Tuesday, October 28, 2008

Rencanaku dan Rencana-Nya

"Rencana-nya seh aku sekolah bahasa di Beijing 1 tahun."
"Rencana-nya seh liburan musim dingin ini, aku mau pulang ke Jakarta sebentar. Setelah itu baru ke Hongkong, nemuin saudara."
"Rencana-nya aku mau beliin oleh-oleh yang banyak buat adik-adik, saudara-saudara, dan teman-temanku di Jakarta."
"Rencana-nya seh setelah dari Hongkong, mau jalan-jalan sebentar ke Jepang & Korea."
"Rencana-nya seh semester depan mau ambil kelas masak juga di tempat les deket kampus."
"Rencana-nya seh setelah 1 tahun ambil bahasa, aku mau apply kerjaan di Singapore."

"Rencana-nya.... Rencana-nya.... Rencana-nya.... "

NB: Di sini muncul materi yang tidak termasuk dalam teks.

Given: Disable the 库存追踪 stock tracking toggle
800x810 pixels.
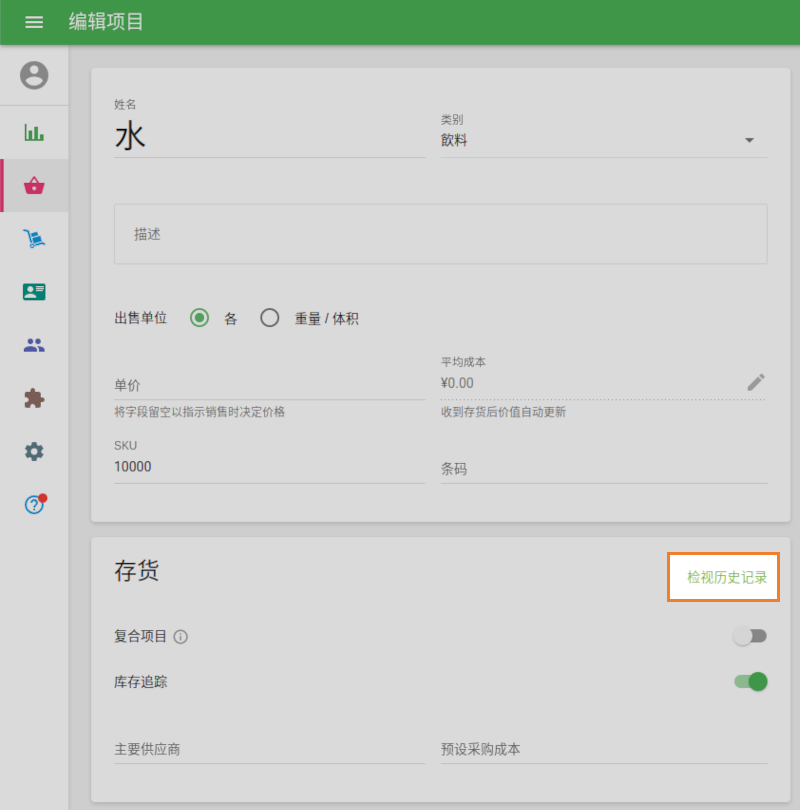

Banyak banget perencanaan yang sudah aku buat jauh-jauh hari. Tapi semua memang harus balik lagi kepada-Nya, pemilik dunia sesungguhnya.

Ketika aku baru berencana belajar ke China saja, sebenarnya sudah cukup banyak penghalang yang menghadang. Setelah 3 tahun Tuhan benar-benar mengabulkan keinginanku. Sesuai dengan doa-ku setiap hari saat itu.

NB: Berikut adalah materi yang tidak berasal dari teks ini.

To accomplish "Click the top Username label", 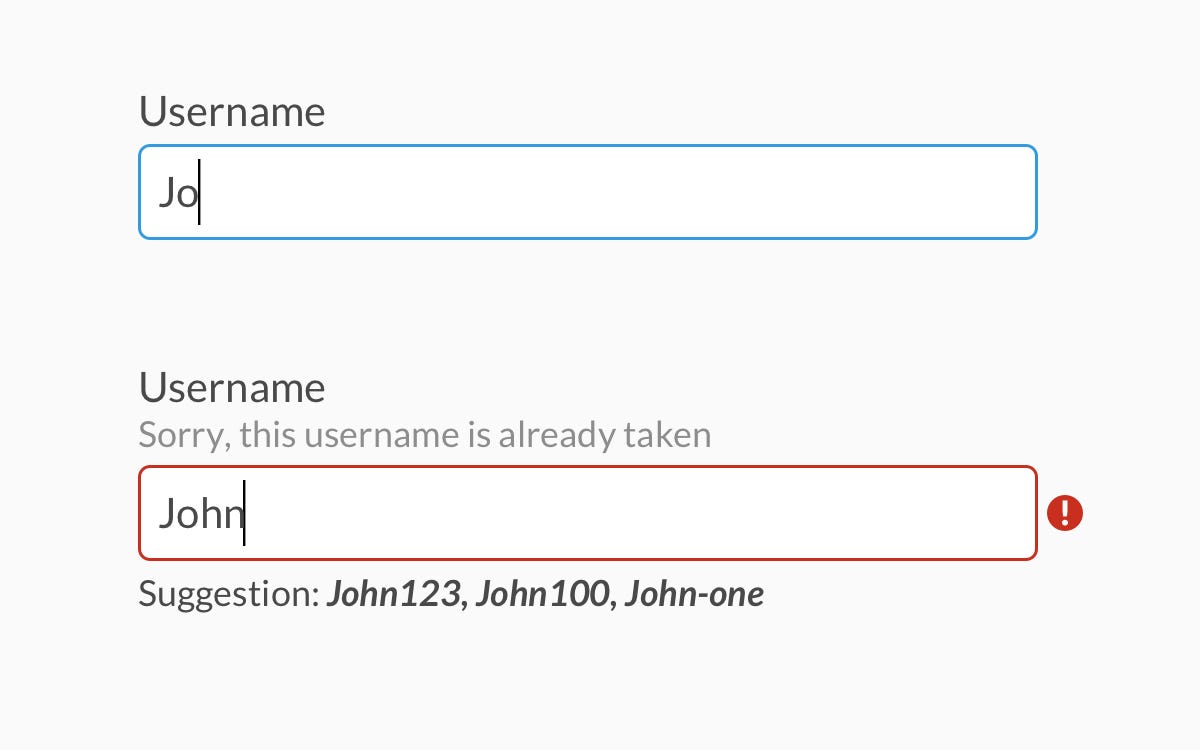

" Tuhan, aku tidak tahu apa yang aku ingin kuminta kepada-Mu, hanya Engkau sendirilah yang tahu, apa yang sesungguhnya aku butuhkan. "

Dan saat ini aku juga hanya bisa berdoa yang sama. Semua yang aku rencanakan seperti sedang di uji dengan adanya Resesi Global saat ini.

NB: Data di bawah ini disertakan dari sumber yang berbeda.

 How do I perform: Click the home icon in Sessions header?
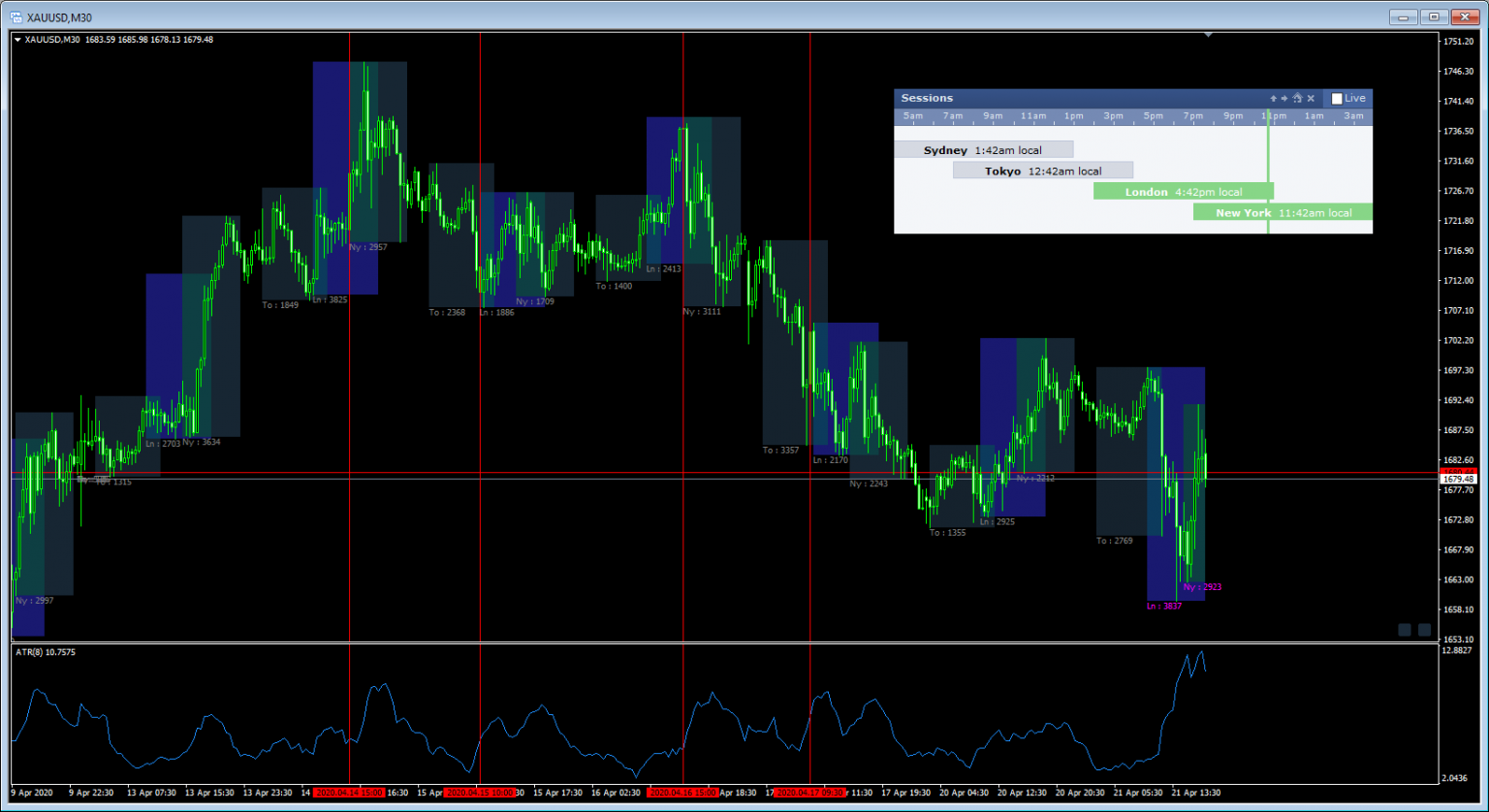[x=1297, y=99]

Siang ini mami-ku SMS dengan nada panik. "Mami sudah transfer uang. Cepetan beliin RMB semuanya. Siang ini Dollar sudah mencapai Rp. 12,500." Aku yang sedang berusaha tenang, menjadi tambah panik dengan SMS itu.

Bagaimana tidak panik. Dengan makin tingginya harga RMB dan Dollar tentunya biaya sekolah aku dan biaya hidupku disini tambah mahal. Dan aku tidak tega untuk membebani keluargaku dengan menambah 1 semester disini. Tapi kalau mau pulang dengan kondisi resesi seperti ini pun, aku pesimis bisa segera mendapat kerjaan seperti yang aku harapkan. Dan pastinya semua rencana yang sudah aku buat berantakan total.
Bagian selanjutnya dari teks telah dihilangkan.